La dimensione "idilliaca, ideale" è davvero cosa rara nel reportage, anche se estremamente appagante.

Come lo è, del resto, anche fuori dell'ambito fotografico, quando si incontrano, casualmente, persone speciali, che ti proiettano fuori della dimensione quotidiana.

Oggi, le persone, mi sento di fotografarle, quasi esclusivamente nell'ambito famigliare, oppure i bambini al parco (ma solo perchè ho una figlia di 5 anni, e perchè, in alcuni casi mi "sono lavorato le mamme" :) che non disdegnano affatto di ricevere, prima o poi, qualche ritratto gratis, e che per invogliarmi mi dicono che sono un "artista".
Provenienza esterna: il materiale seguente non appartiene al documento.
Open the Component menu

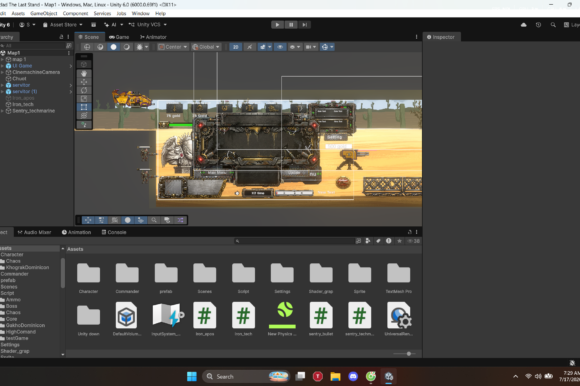(75, 13)
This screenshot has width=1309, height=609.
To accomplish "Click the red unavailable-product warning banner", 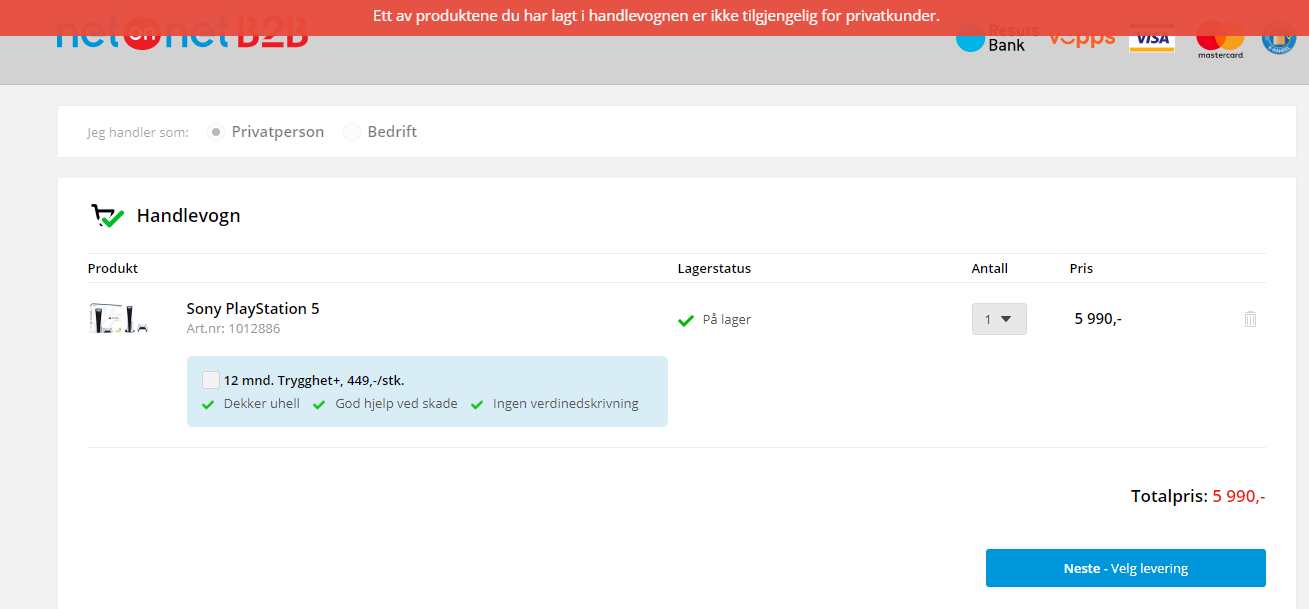I will click(x=654, y=17).
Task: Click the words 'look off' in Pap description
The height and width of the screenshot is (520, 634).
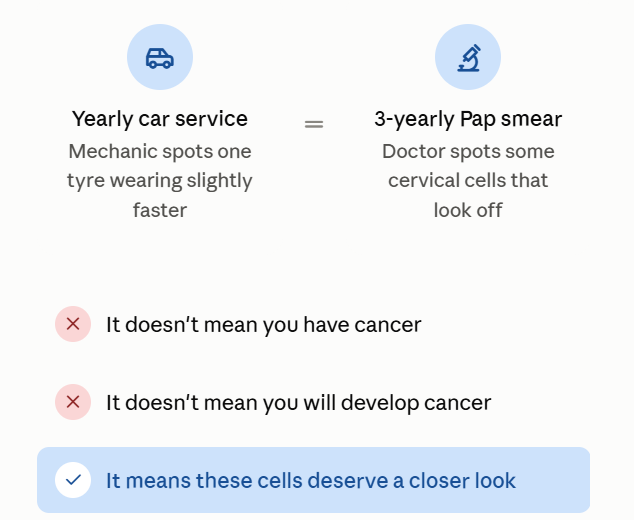Action: point(468,210)
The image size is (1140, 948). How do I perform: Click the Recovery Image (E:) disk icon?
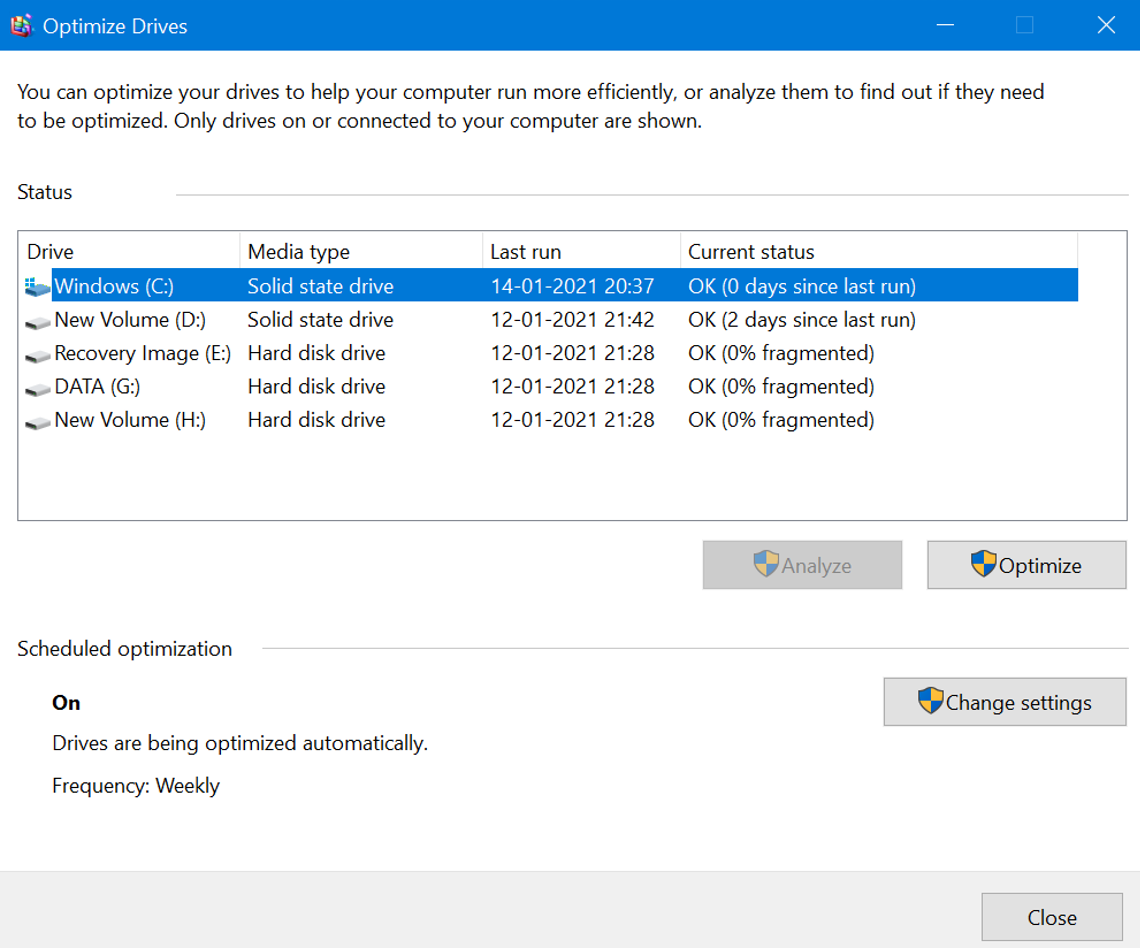tap(36, 353)
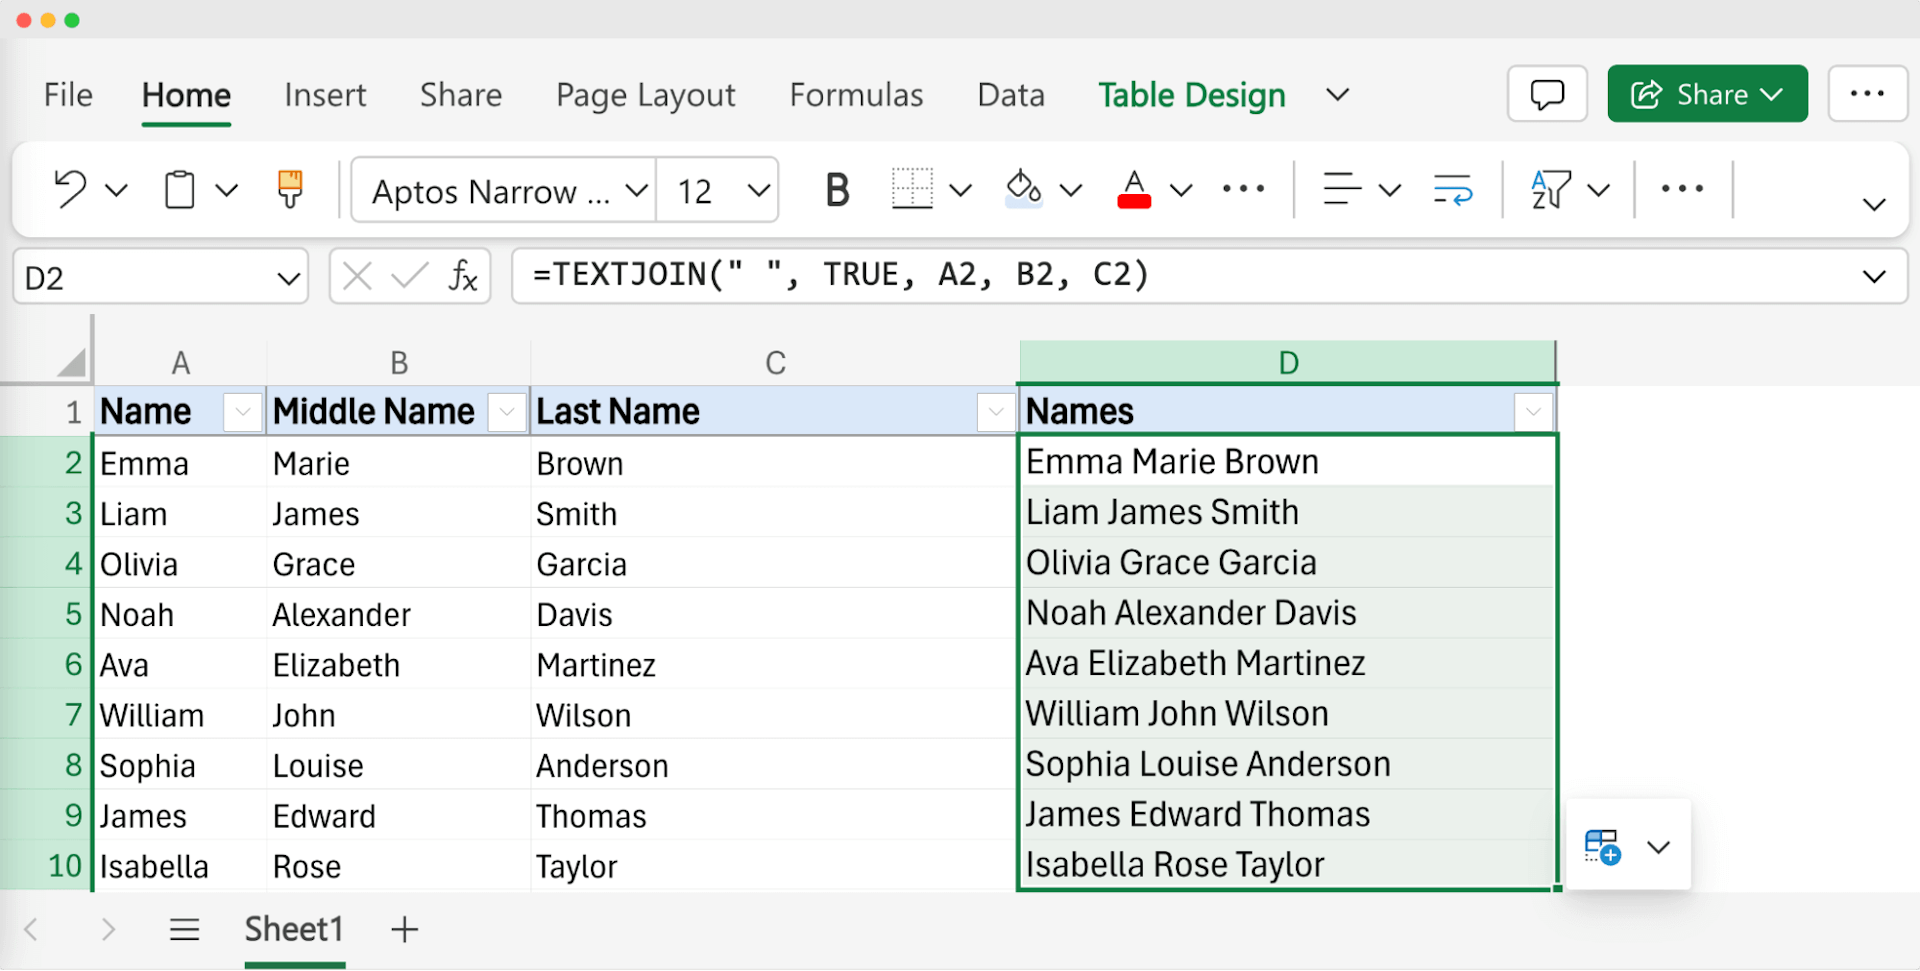1920x971 pixels.
Task: Activate the Format Painter brush
Action: 290,189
Però, anche qui, l'approccio alla ritrattistica diventa come un approccio alla fotografia di paesaggio, o alla foto naturalistica di animali in libertà, in cui lo scatto significativo avviene, solo quando le condizioni ambientali

- e di luce in primis -

concorrono ad evidenziare un attimo speciale, in cui il ruolo del fotografo si limita alla scelta del punto di vista (la principale libertà da esercitare), la scelta della focale e dell'ottica, e la scelta del momento dello scatto.

E questo per me è pienamente soddisfacente, soprattutto quando e se, per dire,
una bambina timida, mi dice ad un certo punto:
fammi una foto, e l'immagine rivela il suo piacere di essere ripresa ...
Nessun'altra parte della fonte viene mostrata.